Leaders Appoint Members of Deficit Reduction Committee

As of this afternoon, all 12 members of the new Joint Select Committee on Deficit Reduction have now been chosen.  Senator Patty Murray (D-WA) and Representative Jeb Hensarling (R-TX) will co-chair the panel.  The other committee members are: Senate Finance Committee Chairman Max Baucus (D-MT), Senator John Kerry (D-MA), Senate Minority Whip Jon Kyl (R-AZ), Senator Pat Toomey (R-PA), Senator Rob Portman (R-OH), Assistant Democratic Leader Representative James Clyburn (D-SC), Democratic Caucus Vice-Chairman Xaiver Becerra (D-CA), Ranking Democrat on the House Budget Committee Chris Van Hollen (D-MD), House Ways and Means Committee Chairman Dave Camp (R-MI), and House Energy and Commerce Chairman Fred Upton (R-MI).

Their task will be to find bipartisan consensus on at least $1.5 trillion in further deficit reductions over the next decade, a task that always looked daunting but now appears even more so now that the committee members have been revealed.  Hensarling and Toomey have close ties to the Tea Party, while Kyl, Camp, and Upton have close ties to the Republican Congressional leadership.  On the Democratic side, Murray leads the Democratic Senatorial Campaign Committee, Clyburn and Becerra are a part of the House Democratic Leadership team, and Kerry and Baucus have close ties to the Senate Democratic leadership.  No members from the Gang of Six who had previously been working for a bipartisan deficit reduction package were appointed and each party seemed to send a message to the other in their appointments that they will defend their positions doggedly.

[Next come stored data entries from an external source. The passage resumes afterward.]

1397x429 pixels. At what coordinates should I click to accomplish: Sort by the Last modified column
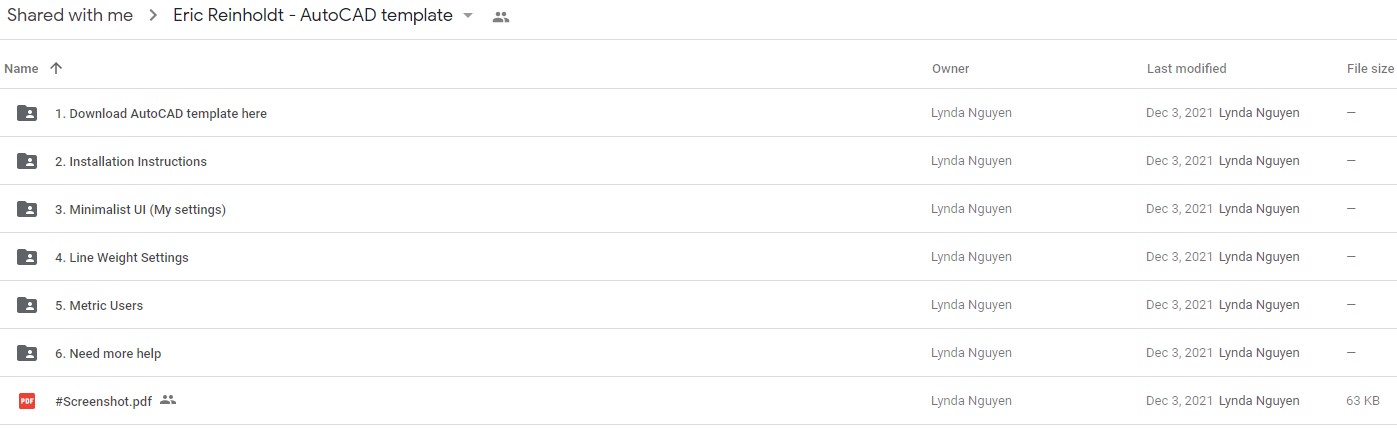pyautogui.click(x=1186, y=69)
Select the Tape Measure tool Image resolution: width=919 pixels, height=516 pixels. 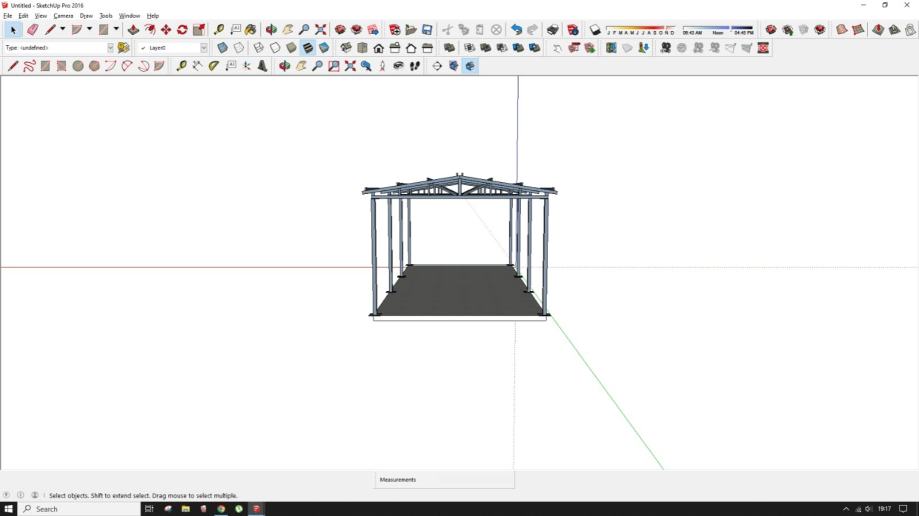[219, 30]
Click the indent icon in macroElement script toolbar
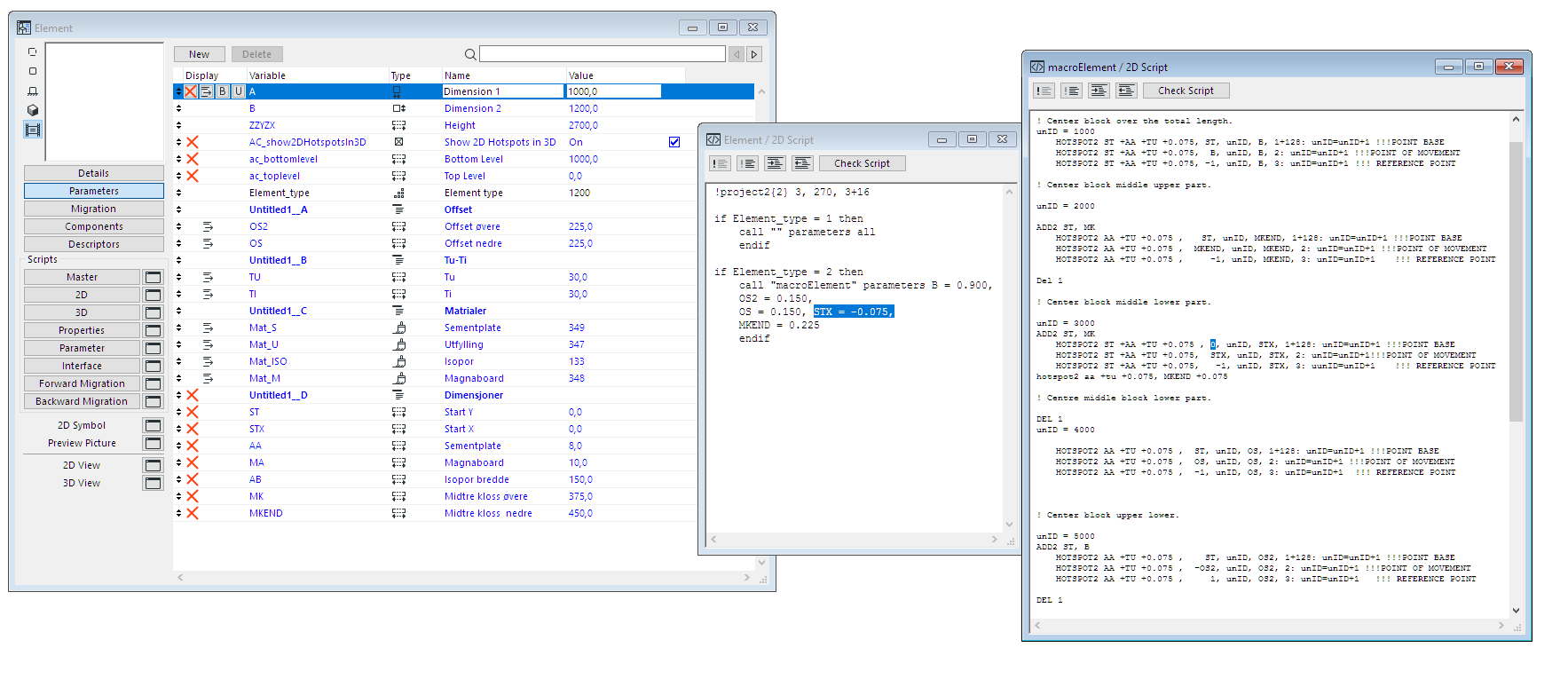This screenshot has width=1568, height=687. click(1099, 91)
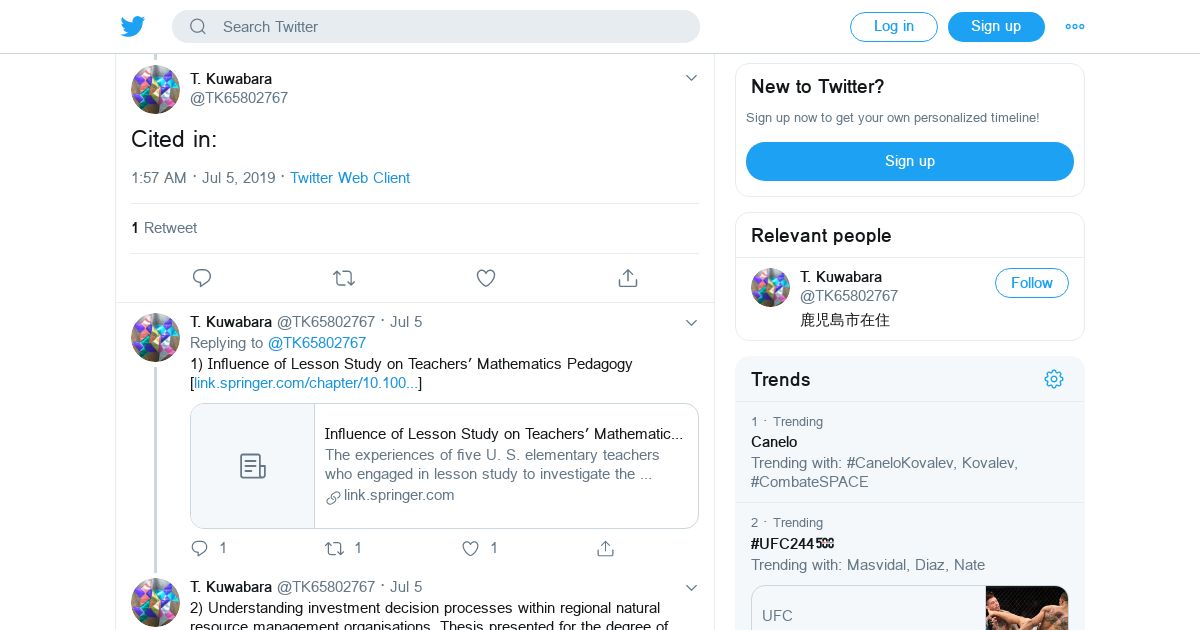
Task: Like the Lesson Study reply tweet
Action: click(471, 548)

While they are not officially committee members, Senate Majority Leader Harry Reid (D-NV), Senate Minority Leader Mitch McConnell (R-KY), House Speaker John Boehner (R-OH), and House Minority Leader Nancy Pelosi (D-CA) will play an important role in determining whether the committee reaches a deal or not.  In a statement announcing her three choices, Pelosi specifically mentioned the need to strengthen Medicaid, which is encouraging because Medicaid has at times in the past been left out of such statements.  The committee will soon get to work deliberating the future of many critical federal programs, and CWLA will be engaged in advocacy while also keeping readers apprised of the latest developments.